Healthcare BillBy Ricardo Alonso-Zaldivar

New taxes are coming Jan. 1 to help finance President Barack Obama's health care overhaul. Most people may not notice. But they will pay attention if Congress decides to start taxing employer-sponsored health insurance, one option in play if lawmakers can ever agree on a budget deal to reduce federal deficits.

The tax hikes already on the books, taking effect in 2013, fall mainly on people who make lots of money and on the health care industry. But about half of Americans benefit from the tax-free status of employer health insurance. Workers pay no income or payroll taxes on what their employer contributes for health insurance, and in most cases on their own share of premiums as well.

It's the single biggest tax break the government allows, outstripping the mortgage interest deduction, the deduction for charitable giving and other better-known benefits. If the value of job-based health insurance were taxed like regular income, it would raise nearly $150 billion in 2013, according to congressional estimates. By comparison, wiping away the mortgage interest deduction would bring in only about $90 billion.

"If you are looking to raise revenue to pay for tax reform, that is the biggest pot of money of all," said Martin Sullivan, chief economist with Tax Analysts, a nonpartisan publisher of tax information.

It's hard to see how lawmakers can avoid touching health insurance if they want to eliminate loopholes and curtail deductions so as to raise revenue and lower tax rates. Congress probably wouldn't do away with the health care tax break, but limit it in some form. Such limits could be keyed to the cost of a particular health insurance plan, the income level of taxpayers or a combination.

Many economists think some kind of limit would be a good thing because it would force consumers to watch costs, and that could help keep health care spending in check. Obama's health law took a tentative step toward limits by imposing a tax on high-value health insurance plans. But that doesn't start until 2018.

Next spring will be three years since Congress passed the health care overhaul but, because of a long phase-in, many of the taxes to finance the plan are only now coming into effect.
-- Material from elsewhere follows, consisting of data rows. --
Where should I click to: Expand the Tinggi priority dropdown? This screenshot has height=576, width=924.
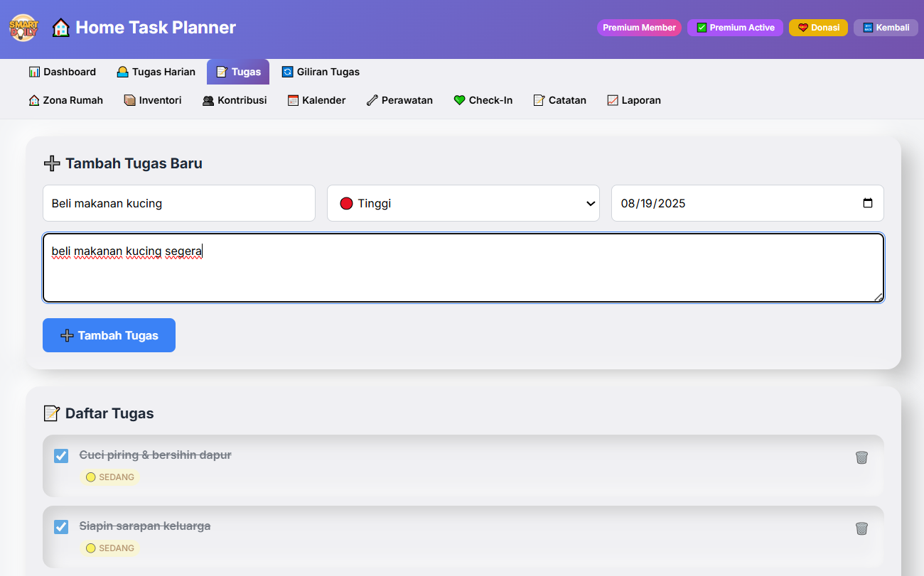463,203
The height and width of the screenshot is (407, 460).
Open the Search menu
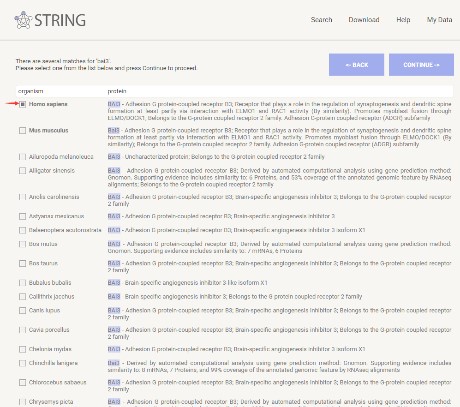(321, 20)
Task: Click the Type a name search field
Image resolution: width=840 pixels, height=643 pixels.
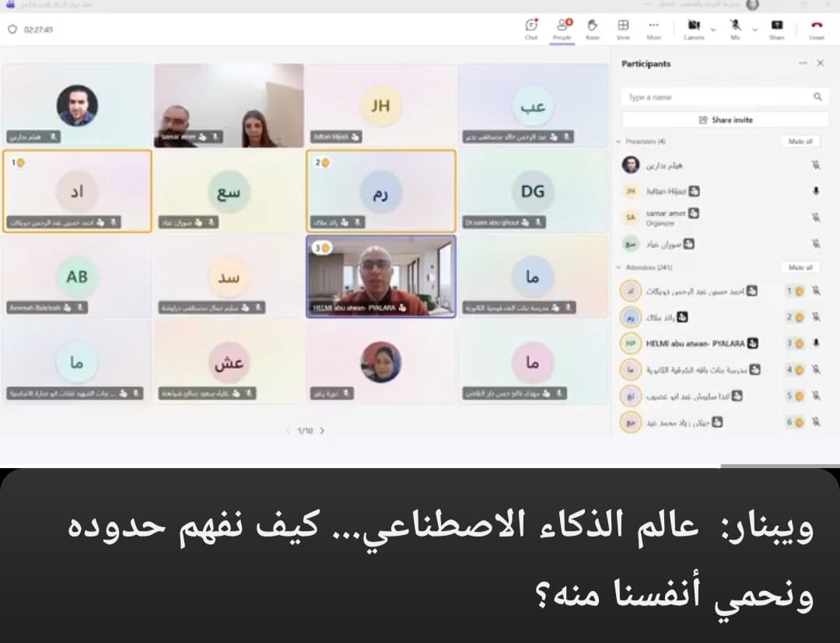Action: (716, 97)
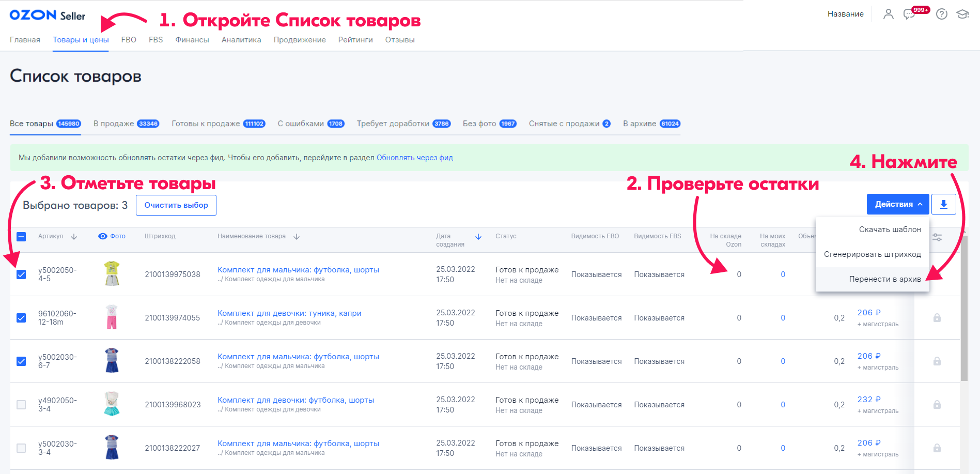Open table column settings sliders icon
Screen dimensions: 980x474
coord(937,237)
Medicare spending cuts that help pay for covering the uninsured have started to take effect, but they also are staggered. The law's main benefit, coverage for 30 million uninsured people, will take a little longer. It doesn't start until Jan. 1, 2014.
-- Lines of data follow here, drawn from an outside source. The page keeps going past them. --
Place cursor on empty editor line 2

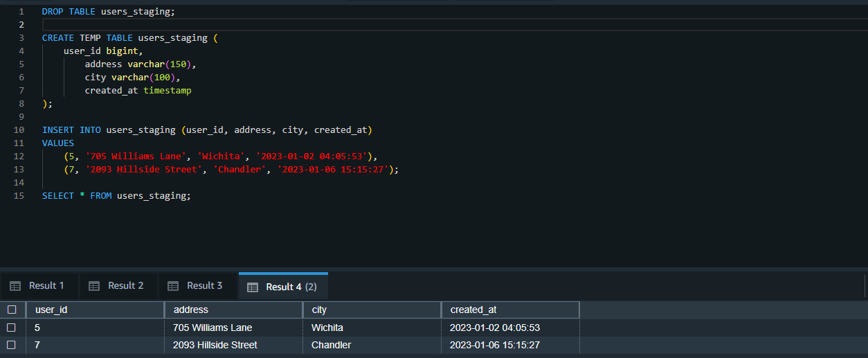pyautogui.click(x=277, y=25)
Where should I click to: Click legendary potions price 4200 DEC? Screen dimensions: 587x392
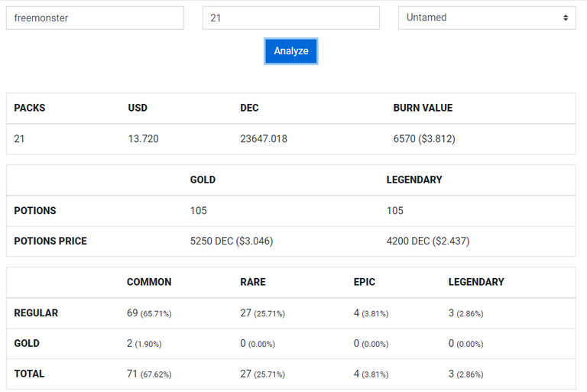428,241
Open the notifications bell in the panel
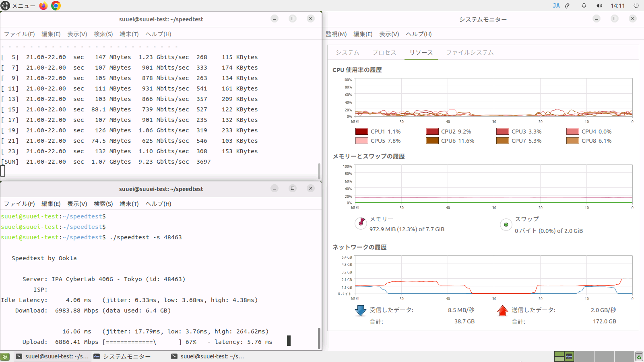The width and height of the screenshot is (644, 362). point(584,6)
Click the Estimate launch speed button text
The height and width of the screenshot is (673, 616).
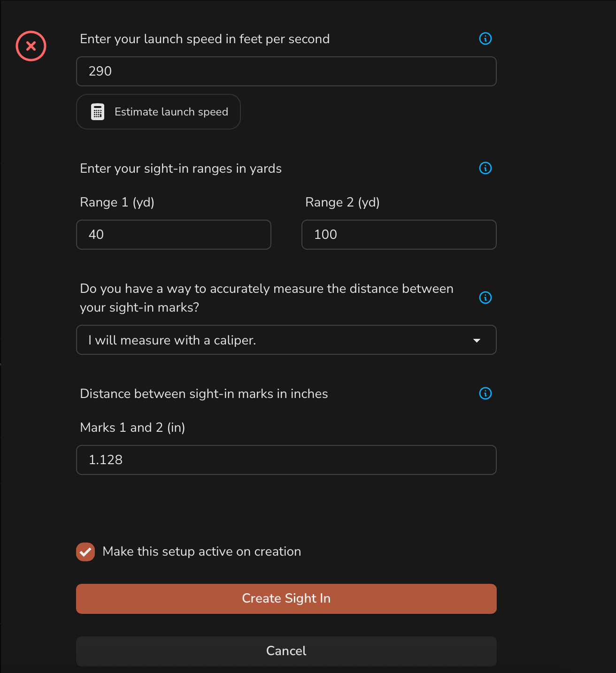point(171,112)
The biggest tax hike from the health care law has a bit of mystery to it. The legislation calls it a "Medicare contribution," but none of the revenue will go to the Medicare trust fund. Instead, it's funneled into the government's general fund, which does pay the lion's share of Medicare outpatient and prescription costs, but also covers most other things the government does.

The new tax is a 3.8 percent levy on investment income that applies to individuals making more than $200,000 or married couples above $250,000. Projected to raise $123 billion from 2013-2019, it comes on top of other taxes on investment income. While it does apply to profits from home sales, the vast majority of sellers will not have to worry since another law allows individuals to shield up to $250,000 in gains on their home from taxation. (Married couples can exclude up to $500,000 in home sale gains.)

Investors have already been taking steps to avoid the tax, selling assets this year before it takes effect. The impact of the investment tax will be compounded if Obama and Republicans can't stave off the automatic tax increases coming next year if there's no budget agreement.

High earners will face another new tax under the health care law Jan. 1. It's an additional Medicare payroll tax of 0.9 percent on wage income above $200,000 for an individual or $250,000 for couples. This one does go to the Medicare trust fund.

Donald Marron, director of the nonpartisan Tax Policy Center, says the health care law's tax increases are medium-sized by historical standards. The center, a joint project of the Brookings Institution and the Urban Institute, provides in-depth analyses on tax issues.

They also foreshadow the current debate about raising taxes on people with high incomes. "These were an example of the president winning, and raising taxes on upper-income people," said Marron. "They are going to happen."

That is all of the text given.